This article has been peer reviewed. It is the author’s final published version in Global Spine Journal

Volume 7, Issue 3 Supplement, September 2017, Pages 212S-220S.

The published version is available at DOI: 10.1177/2192568217702107. Copyright © Fehlings et al.


Introduction: The objective of this study is to develop evidence-based guidelines that recommend effective, safe and cost-effective thromboprophylaxis strategies in patients with spinal cord injury (SCI).
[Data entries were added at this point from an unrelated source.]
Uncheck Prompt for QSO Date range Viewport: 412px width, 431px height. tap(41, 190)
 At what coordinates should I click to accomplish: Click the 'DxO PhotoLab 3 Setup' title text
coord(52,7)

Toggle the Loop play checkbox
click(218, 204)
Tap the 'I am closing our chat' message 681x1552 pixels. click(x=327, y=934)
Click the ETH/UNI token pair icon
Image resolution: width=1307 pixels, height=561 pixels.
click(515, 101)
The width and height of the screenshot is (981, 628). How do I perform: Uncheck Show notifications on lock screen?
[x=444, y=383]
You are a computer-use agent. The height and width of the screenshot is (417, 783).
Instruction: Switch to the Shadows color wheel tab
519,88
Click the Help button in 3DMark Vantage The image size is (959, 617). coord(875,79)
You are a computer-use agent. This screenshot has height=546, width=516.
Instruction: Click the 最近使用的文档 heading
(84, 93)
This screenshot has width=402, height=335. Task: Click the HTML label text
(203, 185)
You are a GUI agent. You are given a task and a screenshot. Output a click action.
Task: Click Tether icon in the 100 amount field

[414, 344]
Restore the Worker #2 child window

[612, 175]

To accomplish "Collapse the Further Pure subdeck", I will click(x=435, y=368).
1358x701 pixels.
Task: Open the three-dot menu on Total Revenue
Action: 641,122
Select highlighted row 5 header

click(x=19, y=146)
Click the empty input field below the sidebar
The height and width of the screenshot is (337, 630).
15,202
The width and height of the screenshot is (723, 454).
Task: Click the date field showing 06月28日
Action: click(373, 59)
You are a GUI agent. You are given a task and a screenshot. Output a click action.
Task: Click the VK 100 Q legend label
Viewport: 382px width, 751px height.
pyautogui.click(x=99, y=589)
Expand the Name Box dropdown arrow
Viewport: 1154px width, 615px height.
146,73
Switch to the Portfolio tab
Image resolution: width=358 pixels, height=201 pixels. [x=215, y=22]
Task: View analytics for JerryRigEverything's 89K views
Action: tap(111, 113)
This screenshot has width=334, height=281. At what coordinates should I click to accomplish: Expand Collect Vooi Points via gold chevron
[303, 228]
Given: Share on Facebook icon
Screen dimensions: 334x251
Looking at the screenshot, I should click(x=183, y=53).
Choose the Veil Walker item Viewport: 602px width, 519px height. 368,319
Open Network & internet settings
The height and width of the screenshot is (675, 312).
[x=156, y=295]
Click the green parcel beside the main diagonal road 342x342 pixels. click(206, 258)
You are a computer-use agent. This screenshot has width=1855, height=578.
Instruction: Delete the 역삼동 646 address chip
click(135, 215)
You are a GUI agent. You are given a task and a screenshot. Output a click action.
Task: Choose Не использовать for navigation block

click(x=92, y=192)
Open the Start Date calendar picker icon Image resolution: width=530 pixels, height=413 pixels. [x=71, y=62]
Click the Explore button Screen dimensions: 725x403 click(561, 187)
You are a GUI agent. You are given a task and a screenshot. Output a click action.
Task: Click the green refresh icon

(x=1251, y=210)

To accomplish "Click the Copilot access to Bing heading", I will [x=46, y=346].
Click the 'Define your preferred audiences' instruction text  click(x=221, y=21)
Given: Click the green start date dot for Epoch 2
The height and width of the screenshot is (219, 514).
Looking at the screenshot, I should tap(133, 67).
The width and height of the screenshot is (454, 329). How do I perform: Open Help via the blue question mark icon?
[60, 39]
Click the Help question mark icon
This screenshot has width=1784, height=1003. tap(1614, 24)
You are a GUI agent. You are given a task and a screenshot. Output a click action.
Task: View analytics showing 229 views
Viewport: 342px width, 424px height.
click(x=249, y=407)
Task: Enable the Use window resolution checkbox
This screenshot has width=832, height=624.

Methods: A systematic review of the literature was conducted to address key questions relating to thromboprophylaxis in SCI. Based on GRADE (Grading of Recommendation, Assessment, Development and Evaluation), a strong recommendation is worded as “we recommend,” whereas a weaker recommendation is indicated by “we suggest.” Results: Based on conclusions from the systematic review and expert panel opinion, the following recommendations were developed: (1) “We suggest that anticoagulant thromboprophylaxis be offered routinely to reduce the risk of thromboembolic events in the acute period after SCI;” (2) “We suggest that anticoagulant thromboprophylaxis, consisting of either subcutaneous low-molecular-weight heparin or fixed, low-dose unfractionated heparin (UFH) be offered to reduce the risk of thromboembolic events in the acute period after SCI. Given the potential for increased bleeding events with the use of adjusted-dose UFH, we suggest against this option;” (3) “We suggest commencing anticoagulant thromboprophylaxis within the first 72 hours after injury, if possible, in order to minimize the risk of venous thromboembolic complications during the period of acute hospitalization.” Conclusions: These guidelines should be implemented into clinical practice in patients with SCI to promote standardization of care, decrease heterogeneity of management strategies and encourage clinicians to make evidence-informed decisions. © 2017, © The Author(s) 2017.